My Life Lately


I am now on my 3rd month of being unemployed. Yes, 3 months ago, I decided to quit work and currently on the process of becoming a full time work at home mom. Is it all worth it? What am I doing right now? Am I happy now? Well, let me tell you.

Is it all worth it? YES. As I always say, you wouldn’t know until you get there. How will you know what the other end of the bridge offers if you won’t cross it? So, I took the risk and now crossing the bridge. For a short period of three months, I am able to discover what more I can do for myself and my family. I was able to discover that there are a lot of things I can do while working at home instead of hustling the 8 to 5 job for 6 days a week plus 2 hours of travel from home to work and vice versa.

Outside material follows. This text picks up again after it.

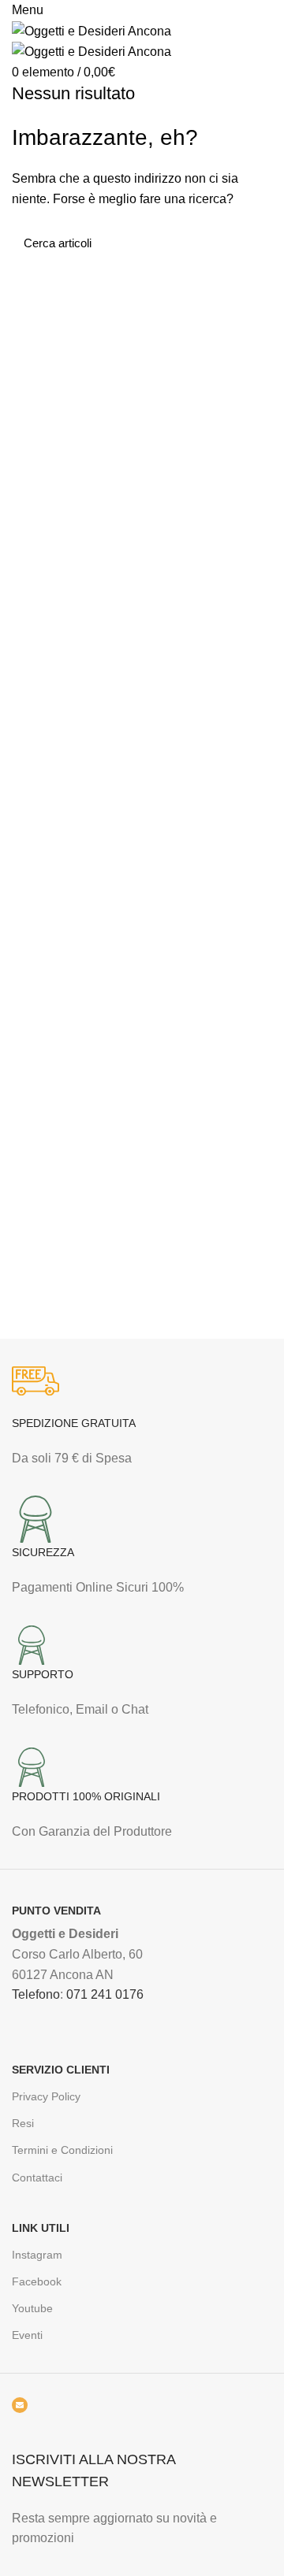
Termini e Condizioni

What am I doing right now? Since I have a small knowledge in the online business and its current trend in the Philippine market, I took the advantage and the opportunity to start as early as now. I was already in the industry for the past three years. In 2014, I was able to take online selling as a part-time job until the later part of 2015. But when 2016 came additional workload also went in. That’s the time my online business started to fade. That’s why when I came back to business, I felt so much regret. I was like back to zero. My former re-sellers already have new suppliers. I need to build a new set of audience again. I need to introduce my shop all over again. And such. (Sigh). But! Nevertheless, I am already here and there’s no sense dwelling so much regretting.



At the beginning of getting back to business, the normal difficulty in starting up was there. With much hardwork, patience and perseverance, I slowly feel that I am already in. Little by little people get to know about my shop and the kind of service I give. Thank God I am now being able to get my business back in its shape.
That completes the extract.